Alternando con las verdaderas estrellas del Saprissa (1963 y 1964)

Don Ricardo Saprissa fue amigo de mi tío Yiyi, con quien competía en torneos de tenis durante los primeros años de su llegada a Costa Rica. No obstante, la relación frecuente ocurrió al adquirir él la estación de gasolina frente al Gimnasio Nacional, donde antes estuvo el famoso bar “El Ranchito”. Esto propició que nos tratáramos más de cerca y que me invitara, junto con otros muchachillos del barrio, para acompañarlo y entrar de gratis al Estadio Nacional cuando jugaba Saprissa. Entre ellos estaba el futuro gran delantero Francisco “Chico” Hernández, dos años mayor que yo, quien ya destacaba en los infantiles del Saprissa. También fue por influencia de don Ricardo que se me dio la oportunidad de unirme a la división menor del Club Mamenic FC, de la categoría “Mosquitos”, que estaba constituida por la reserva de jugadores saprissistas en edades entre 12 y 14 años, quienes terminamos campeones esa temporada y subcampeones a la siguiente con un excelente equipo.

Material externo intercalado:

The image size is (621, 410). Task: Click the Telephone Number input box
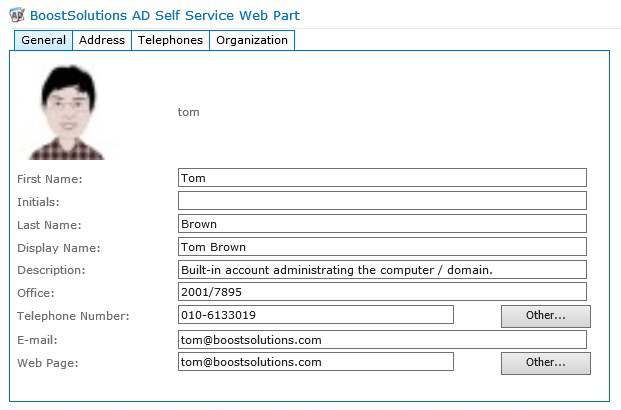pyautogui.click(x=316, y=315)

Nunca olvido un paseo para jugar un par de partidos contra equipos locales en la cancha de Juan Viñas, camino a Turrialba, tras los cuales toda la muchachada de mosquitos e infantiles del Saprissa, incluidos mi compañero Chatillo Piedra y Chico Hernández, nos bañamos en la poza de un río, junto con don Ricardo y nuestros entrenadores, disfrutando de una sana camaradería. 

Asimismo, pude conocer de cerca al famoso portero Mario “Flaco” Pérez, junto con el primer extranjero que fichó con Saprissa, el delantero uruguayo Oldemar Saconne, quienes eran nuestros héroes. De hecho, un sábado fuimos Jorge y yo con mi compañero Manolo Zeledón, vecino cercano de ellos, para verlos entrenar con la primera división del Saprissa, en la cancha norte del Estadio Nacional. Tras el entrenamiento, ambos tuvieron la gentileza de llevarnos en su mismo taxi, por lo que yo no cabía del gusto al contarles a mis padres que el “Flaco” Pérez y Saconne nos habían traído hasta mi casa.